Typ 1: Hedonistisch-expressiver Lebensstil (10,2%)

Typ 2: Familienzentrierter Lebensstil (19,2%)

Typ 3: Kulturbezogen-asketischer Lebensstil (11,3%)

Typ 4: Konservativ-passiver Lebensstil (14,9%)

Typ 5: „Prestigebezogene Selbstdarstellung“ (11,1%) Typ 6: Zurückhaltend-konventioneller Lebensstil (16,1%)

Typ 7: „Selbstdarstellung, Genuss und Avantgardismus“ (11,6%)

-Die Merkmale der sozialen Lage, die die Lebensstile insgesamt am stärksten beeinflussten, waren Alter (wobei Georg einen Kohorteneffekt vermutet, das heißt er nimmt generationstypische Lebensstile an, weniger einen Alterseffekt), die Lebenszyklusvariable „mit Partner zusammenlebend oder verheiratet (beides mit Kind)“, Bildungsniveau und Geschlecht noch vor dem Einkommen und dem beruflichen Status. Damit unterscheidet sich das Modell deutlich von Schichtmodellen, die dem beruflichen Status eine besondere Bedeutung beimessen. Regressionsmodelle mit verschiedenen Mentalitätsskalen zeigen, dass auch die mentale Ebene eine eigenständige Prädiktionskraft für Lebensstile besitzt. Als einzelner Mentalitätsskala kommt der „traditionellen Wertorientierung“ die größte Bedeutung für den Lebensstil zu

Lebensstile nach A.Spellerberg


-A. Spellerberg bezeichnet Lebensstile als „individuelle Organisation und expressive Gestaltung des Alltags“ (1995: 230), stimmt also mit anderen Definitionen überein und betont dabei die expressive Komponente.
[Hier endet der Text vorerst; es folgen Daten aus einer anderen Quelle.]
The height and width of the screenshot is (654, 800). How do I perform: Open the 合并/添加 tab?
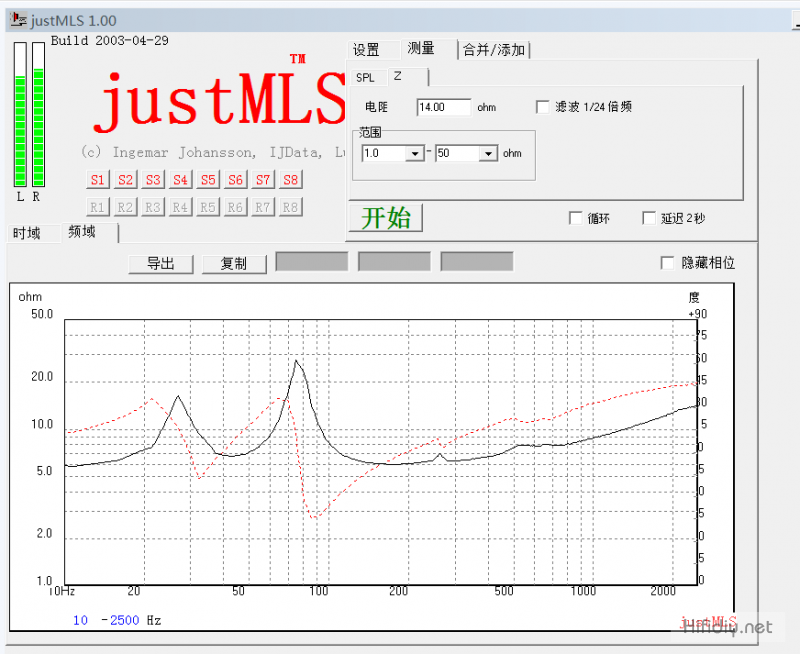point(494,50)
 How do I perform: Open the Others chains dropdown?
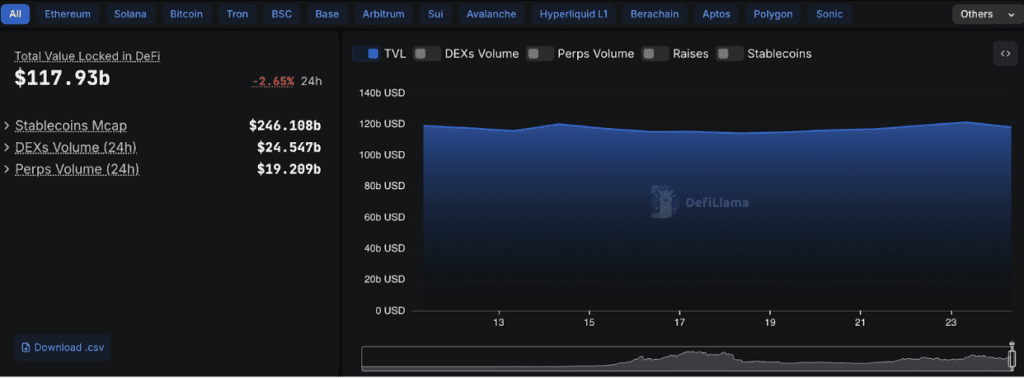tap(984, 14)
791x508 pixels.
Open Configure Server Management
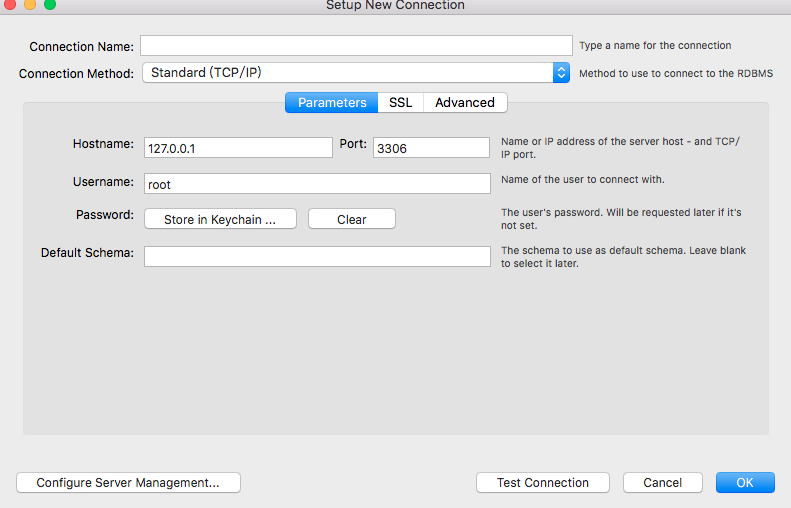(x=128, y=483)
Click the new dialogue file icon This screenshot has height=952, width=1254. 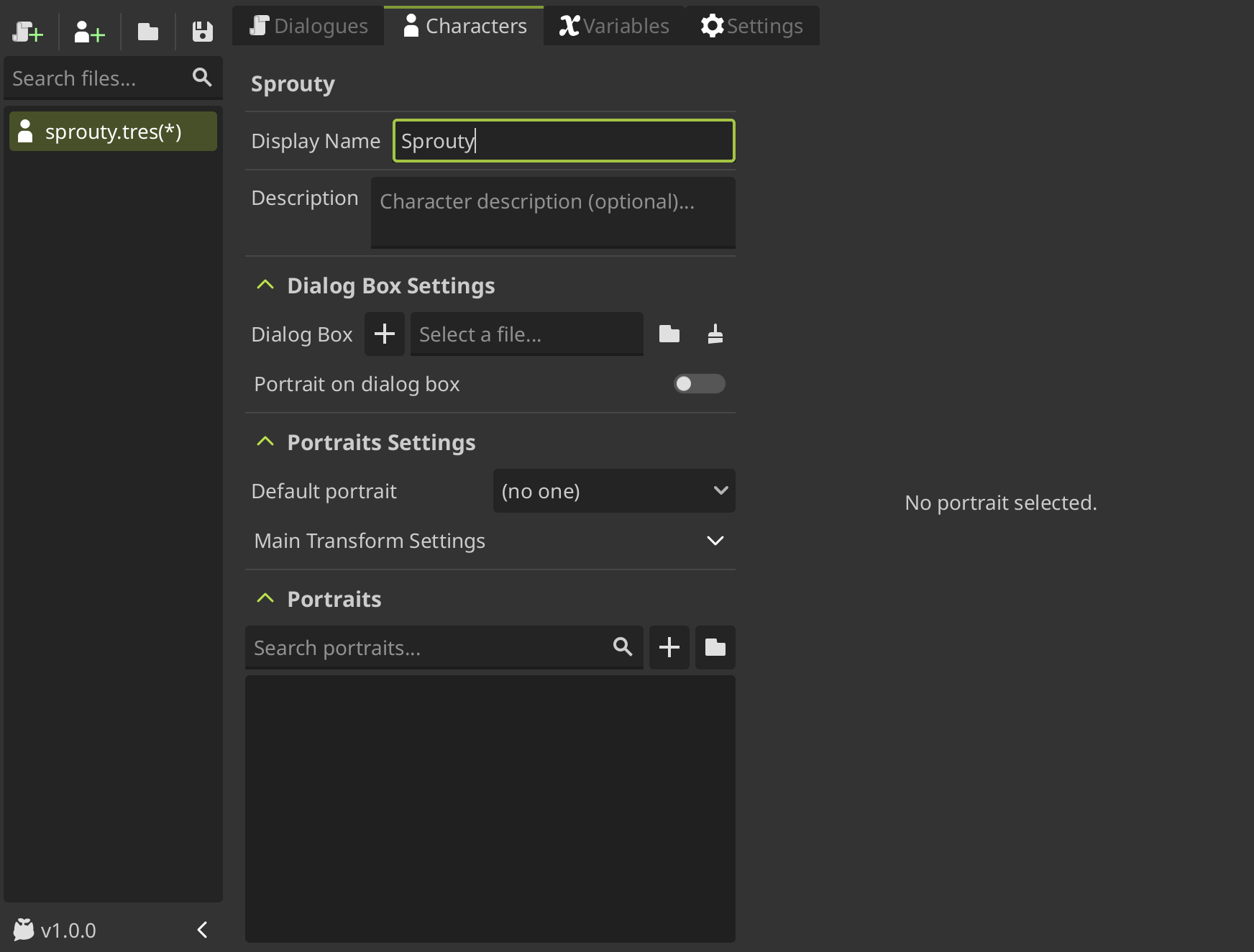click(28, 32)
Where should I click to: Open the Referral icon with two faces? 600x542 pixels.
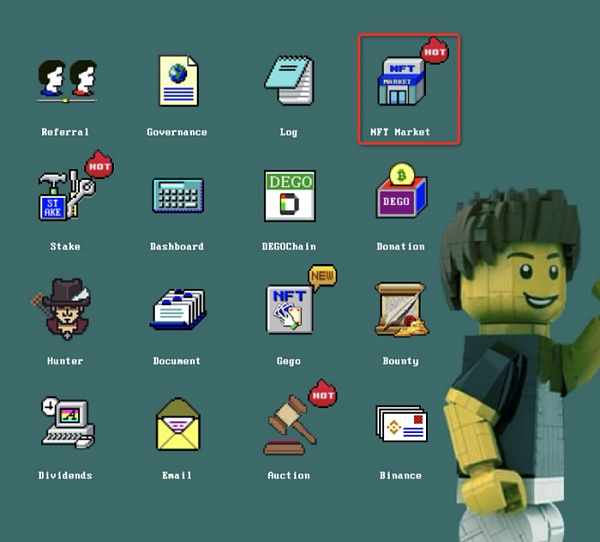[66, 81]
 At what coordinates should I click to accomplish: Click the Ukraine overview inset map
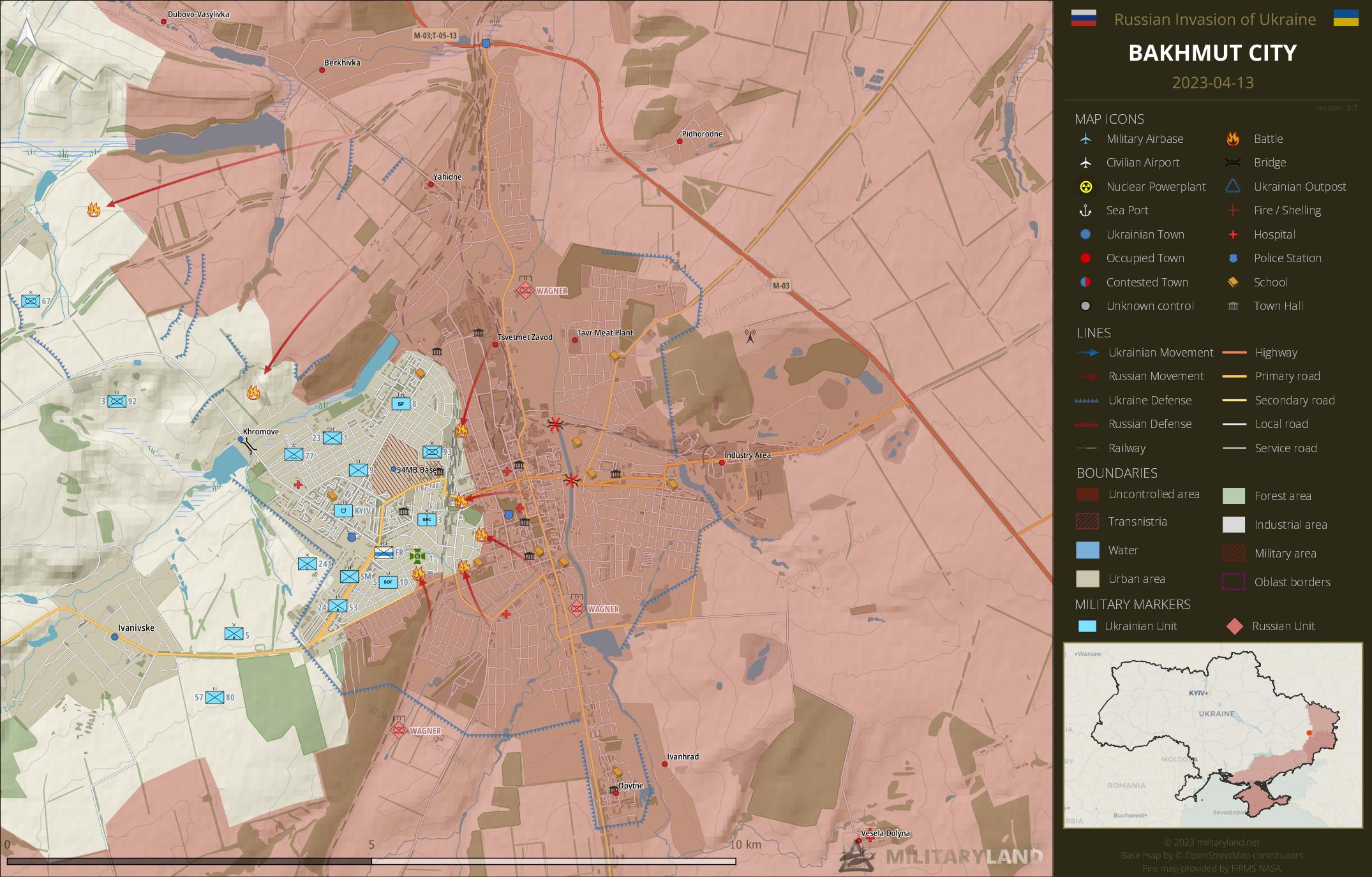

Die Dimensionen leitet sie aus dem Konzept von H.-P. Müller ab, indem sie interaktive (z.B. das Freizeitverhalten), expressive (z.B. Musik- und Einrichtungsgeschmack oder Lesegewohnheiten) und evaluative Dimensionen (z.B. Lebensziele) unterscheidet. Eine Variante zu dem Konzept von Georg besteht übrigens darin, dass bei Spellerberg Werte zu den Merkmalen gehören, die einen Lebensstil ausmachen, während Georg die mentale Ebene zu den Einflussfaktoren zählt. Das Konzept soll hier nicht im Detail dargestellt werden, spezifisch für den Ansatz ist unter anderem, dass er auf der Datenbasis des Wohlfahrtssurveys (1993) ost- und westdeutsche Lebensstile vergleicht und Zusammenhänge zur Lebensqualität herstellt

-Die Lebensstilgruppen teilt Spellerberg nach dem Aktionsradius (häuslicher Umkreis vs. außerhäuslich) und nach kulturellen Vorlieben (ähnlich den alltagsästhetischen Schemata bei G. Schulze) ein und findet für Ost- und Westdeutschland jeweils neun Lebensstilgruppen heraus, die sich in einigen Punkten durchaus auffällig unterscheiden, z.B. gibt es einen „erlebnisorientierten Häuslichen“ nur in Ostdeutschland; die Vorliebe für Hochkultur differenziert sich im Westen Deutschlands in drei Stile, während sich hierzu im Osten nur ein Typus findet etc.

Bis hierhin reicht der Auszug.